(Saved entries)
BEGIN

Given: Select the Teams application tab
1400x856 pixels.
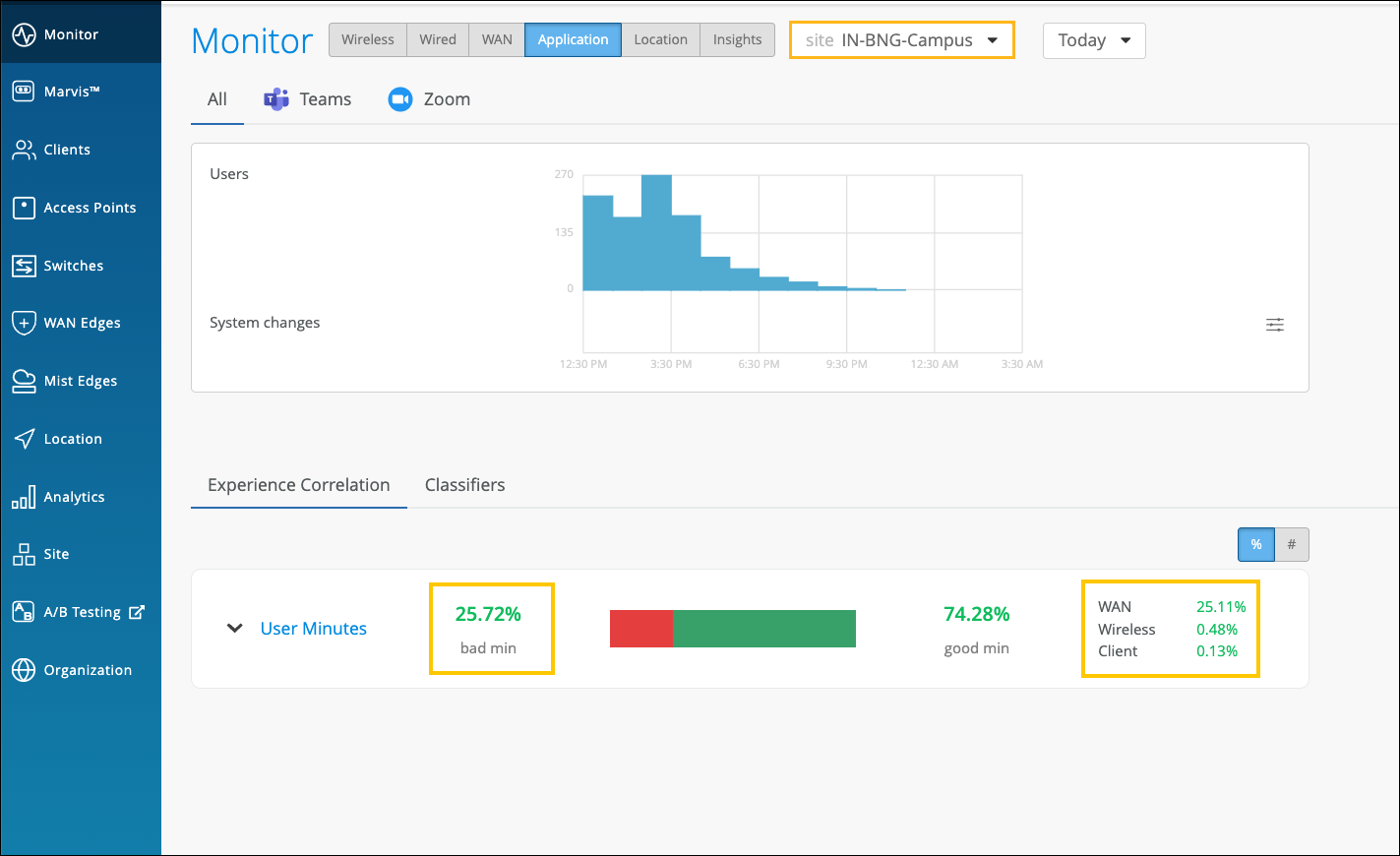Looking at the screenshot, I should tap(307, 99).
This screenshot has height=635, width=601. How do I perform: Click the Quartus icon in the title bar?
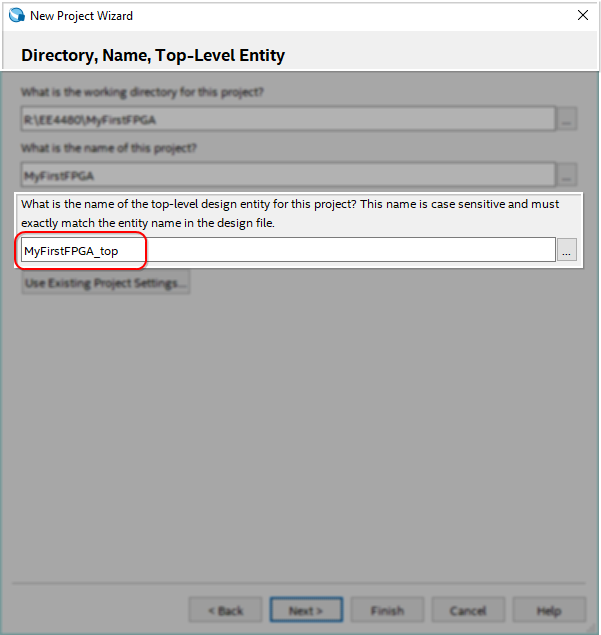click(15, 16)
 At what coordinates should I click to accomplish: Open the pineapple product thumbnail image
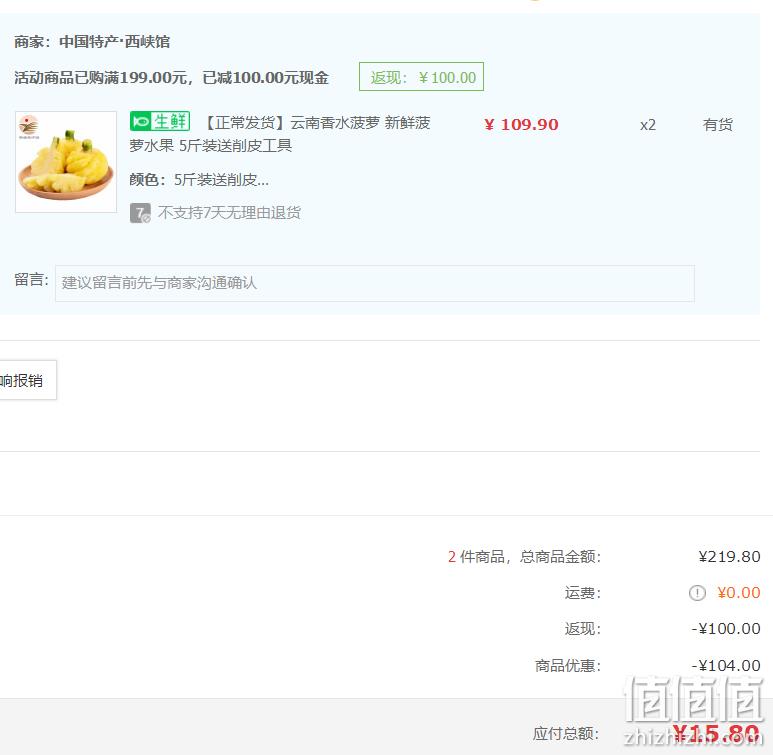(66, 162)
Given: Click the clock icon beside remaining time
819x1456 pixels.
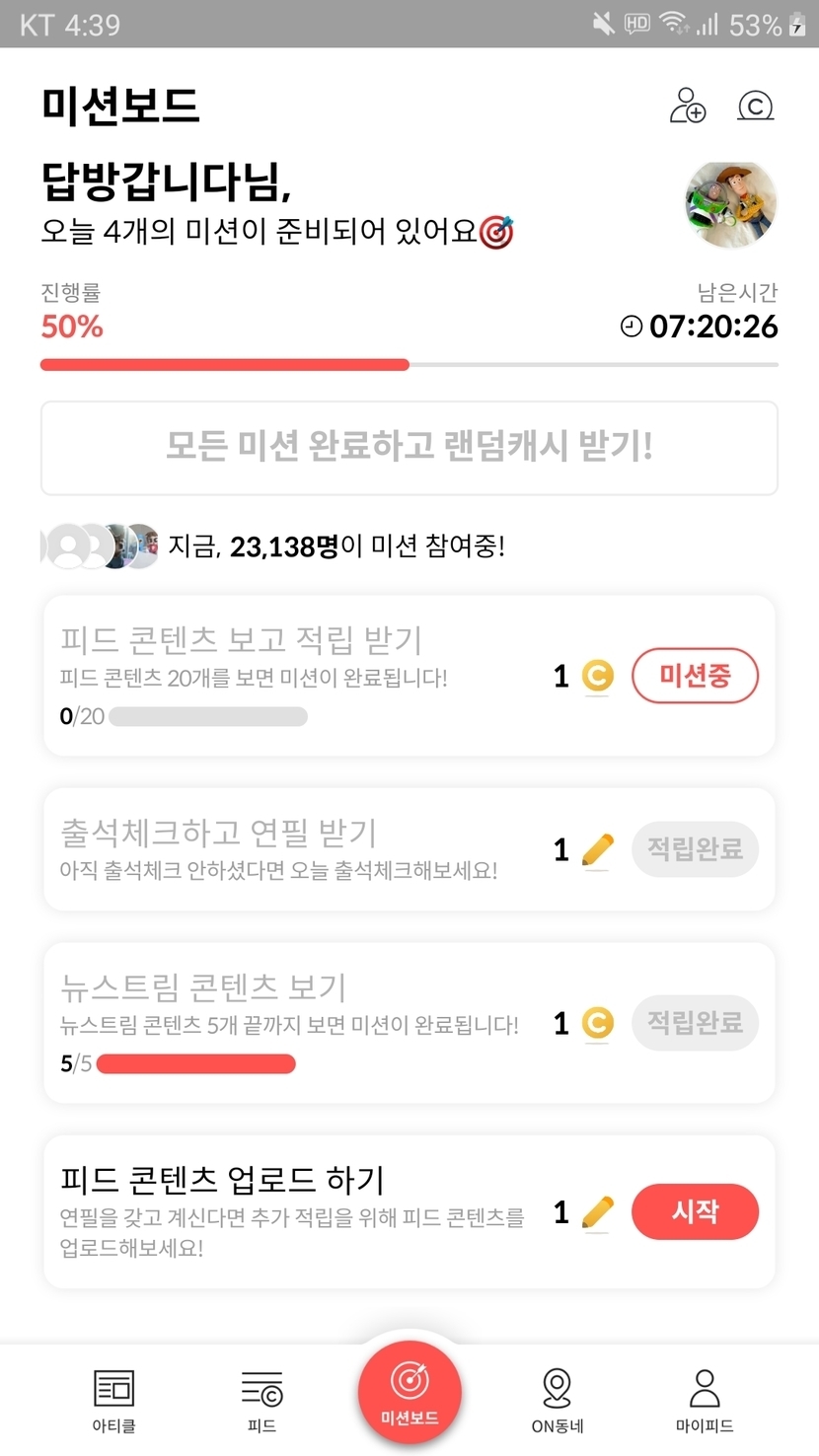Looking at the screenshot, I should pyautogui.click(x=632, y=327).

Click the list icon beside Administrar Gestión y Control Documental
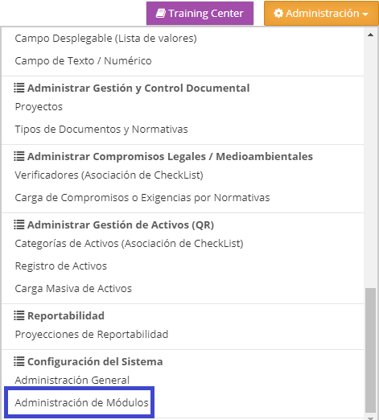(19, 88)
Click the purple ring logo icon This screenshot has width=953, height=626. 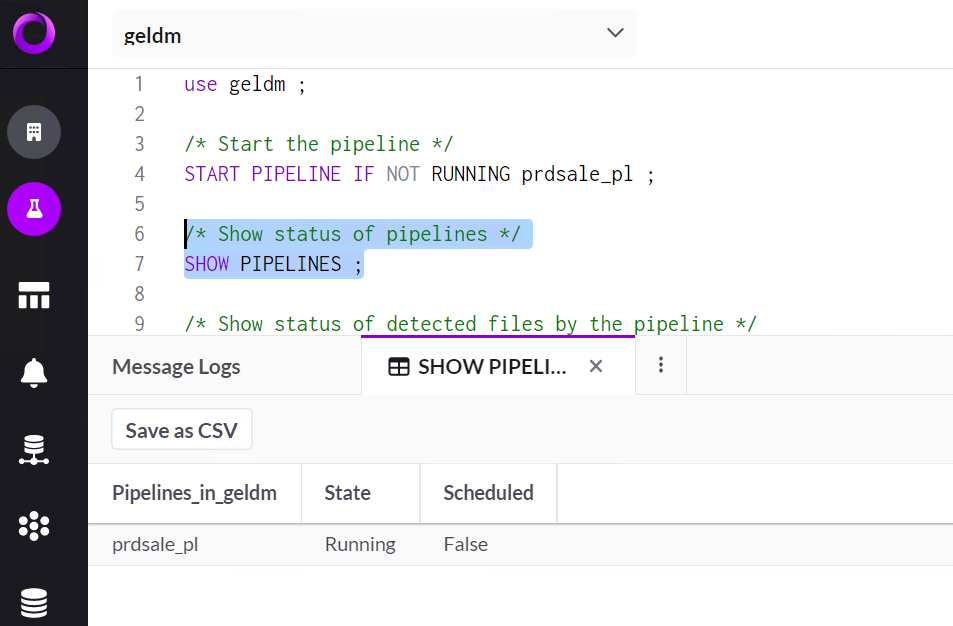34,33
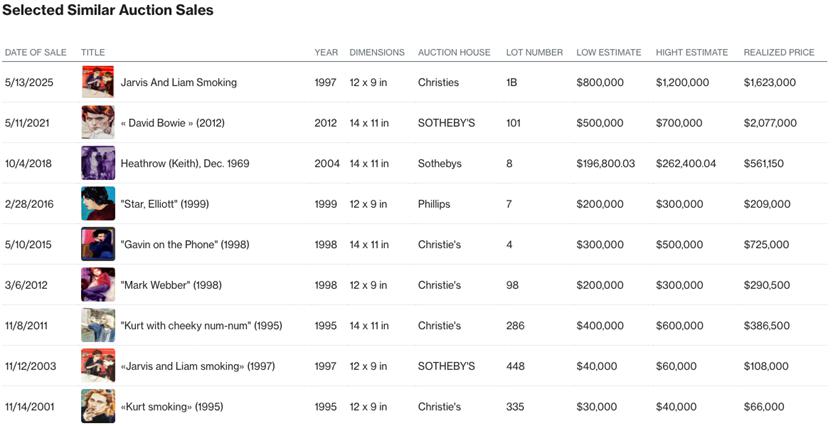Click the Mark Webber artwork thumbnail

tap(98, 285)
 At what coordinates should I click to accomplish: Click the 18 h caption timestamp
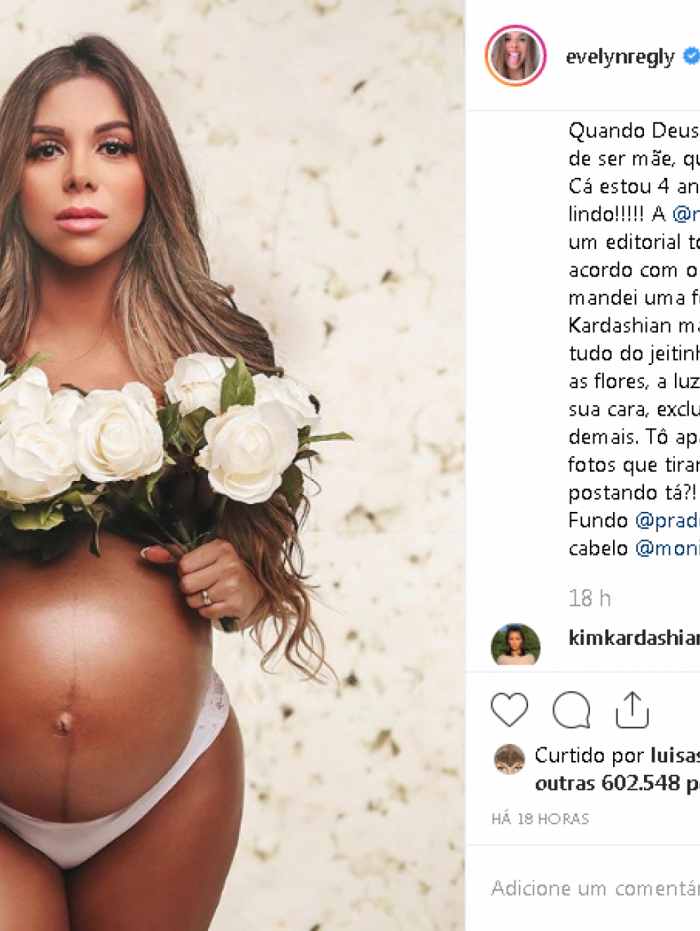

END

Search the entries for the word "Given" and copy every line that holds it.

Given: Select the Teams application tab
Given: Click the clock icon beside remaining time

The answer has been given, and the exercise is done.